Daniel stood alone, solemn and grim, he stood in front of a grave that was carefully cleaned up after. It was already autumn, the harsh wind blew past him, the fallen leaves brushing past in the air. Under the cloudy sky, his image was filled with sorrow, a lonely picture that couldn't be changed. His expressions was cold and stern, yet, his eyes were red. On his left hand, his ring finger sported a beautiful ring.

Sighing out, exhaling the air within his lungs as if it was the heaviest of burden, he carefully knelt onto his knees. "Andy, this now marks one and a half years since your departure. Today, like any other day, I came to visit you again. Although I can't explain, it has now already become a part of me that I can't erase, coming to visit you everyday like this. How are you doing? The day that you left, you took a part of me that will never return."

Looking up to the gravestone, Daniel revealed a light smile. "I miss you, I really miss you. You told me to move on, to be happy, but I don't think I'll ever be able to do that. Because, for me, my happiness was you. And now that you're gone, how can I be happy?" Saying so, he held back a sob, his face revealing pain.

"I'm sorry. I wish I had met you sooner. If I had, everything would've been different. If I had, you wouldn't have suffered all those years, and, maybe by now, we would be a wedded couple. Those years, it could've been the best years we spent together, if only I wasn't so dumb. I fell in love with someone who wasn't you, someone who was your half-brother. I know that it must've torture you, to watch as I fell in love with someone who had hurt you for most your lifetime." Daniel paused, taking a break to recollect his emotions.

"I hate myself, Andy. Because, thinking about all of the possibilities, all the what if's, I wish I can change it. I wish that I can rewind time, to go back and love you, to protect you. I wish I was able to take that bullet for you, I wish...that we could've gotten married. On that day, I was already so excited, I thought that nothing would've gone wrong. But, it did. I was so happy for just a moment, then, it all changed within the next second. Andy, if none of that would've happened, I would have loved being married with you." Daniel couldn't help it as his eyes watered, but he tried persistently to not let his tears fall.

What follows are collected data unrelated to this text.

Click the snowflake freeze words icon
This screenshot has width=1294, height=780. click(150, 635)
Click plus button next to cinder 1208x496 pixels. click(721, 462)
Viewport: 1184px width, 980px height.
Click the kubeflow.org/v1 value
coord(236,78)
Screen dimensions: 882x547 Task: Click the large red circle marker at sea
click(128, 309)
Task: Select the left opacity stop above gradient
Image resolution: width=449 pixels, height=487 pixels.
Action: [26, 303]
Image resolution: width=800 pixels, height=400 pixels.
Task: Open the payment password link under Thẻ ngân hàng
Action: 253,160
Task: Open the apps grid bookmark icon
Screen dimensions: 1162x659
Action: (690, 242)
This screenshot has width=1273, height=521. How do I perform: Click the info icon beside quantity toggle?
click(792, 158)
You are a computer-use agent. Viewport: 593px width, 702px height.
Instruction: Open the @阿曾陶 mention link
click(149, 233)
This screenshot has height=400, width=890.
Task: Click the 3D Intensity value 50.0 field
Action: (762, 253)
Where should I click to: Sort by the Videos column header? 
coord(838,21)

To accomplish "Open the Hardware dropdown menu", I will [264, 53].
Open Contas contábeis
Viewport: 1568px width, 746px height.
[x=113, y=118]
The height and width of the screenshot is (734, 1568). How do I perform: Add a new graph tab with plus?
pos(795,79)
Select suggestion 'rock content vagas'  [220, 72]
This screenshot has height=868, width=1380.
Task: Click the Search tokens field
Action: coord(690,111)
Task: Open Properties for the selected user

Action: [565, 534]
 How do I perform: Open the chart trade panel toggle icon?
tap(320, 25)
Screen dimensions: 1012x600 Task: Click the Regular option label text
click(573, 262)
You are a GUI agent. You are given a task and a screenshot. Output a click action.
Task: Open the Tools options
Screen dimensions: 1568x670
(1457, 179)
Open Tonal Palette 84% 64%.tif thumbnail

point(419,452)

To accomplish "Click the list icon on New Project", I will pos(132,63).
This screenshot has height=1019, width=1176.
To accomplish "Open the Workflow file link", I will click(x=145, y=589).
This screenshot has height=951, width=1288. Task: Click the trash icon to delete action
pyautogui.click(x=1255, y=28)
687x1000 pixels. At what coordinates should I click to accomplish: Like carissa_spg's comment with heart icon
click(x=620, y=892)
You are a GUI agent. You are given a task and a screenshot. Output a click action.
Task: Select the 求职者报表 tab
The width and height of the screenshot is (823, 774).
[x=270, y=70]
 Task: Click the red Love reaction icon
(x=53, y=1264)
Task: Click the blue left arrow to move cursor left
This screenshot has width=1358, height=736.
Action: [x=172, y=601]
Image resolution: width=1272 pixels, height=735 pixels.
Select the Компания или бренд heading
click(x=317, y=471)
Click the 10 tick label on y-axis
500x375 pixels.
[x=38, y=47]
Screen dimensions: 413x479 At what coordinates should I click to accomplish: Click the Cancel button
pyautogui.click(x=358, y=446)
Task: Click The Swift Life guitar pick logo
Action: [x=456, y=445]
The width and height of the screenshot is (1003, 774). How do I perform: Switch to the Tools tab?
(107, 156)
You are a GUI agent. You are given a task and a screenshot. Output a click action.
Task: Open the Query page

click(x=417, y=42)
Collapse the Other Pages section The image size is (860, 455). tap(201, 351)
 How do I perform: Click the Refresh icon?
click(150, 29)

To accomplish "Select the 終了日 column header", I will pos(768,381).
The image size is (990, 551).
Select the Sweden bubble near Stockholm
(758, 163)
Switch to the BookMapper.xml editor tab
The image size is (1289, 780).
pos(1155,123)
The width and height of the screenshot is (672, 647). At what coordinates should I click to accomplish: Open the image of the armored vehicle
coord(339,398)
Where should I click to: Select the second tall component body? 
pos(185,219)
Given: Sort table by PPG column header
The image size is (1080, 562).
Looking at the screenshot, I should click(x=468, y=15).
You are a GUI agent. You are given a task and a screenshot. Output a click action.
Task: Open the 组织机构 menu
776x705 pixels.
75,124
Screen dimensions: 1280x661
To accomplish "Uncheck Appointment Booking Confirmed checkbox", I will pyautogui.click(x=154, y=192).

"I thought so much about it. Our married life and how it would be like. If I hadn't been so hopeful, maybe now, I wouldn't be hurting this much. But, Andy, because of you, I wanted to wish, to have hope for our future together and what was to come. In a way, I hate how none of that will ever happen again, but I'm also thankful for all the moments I spent with you. I know that it was hard to accept me back into your life, but you still did. I know that years of cruelty had made your heart frozen, but you were still willing to open up for someone like me."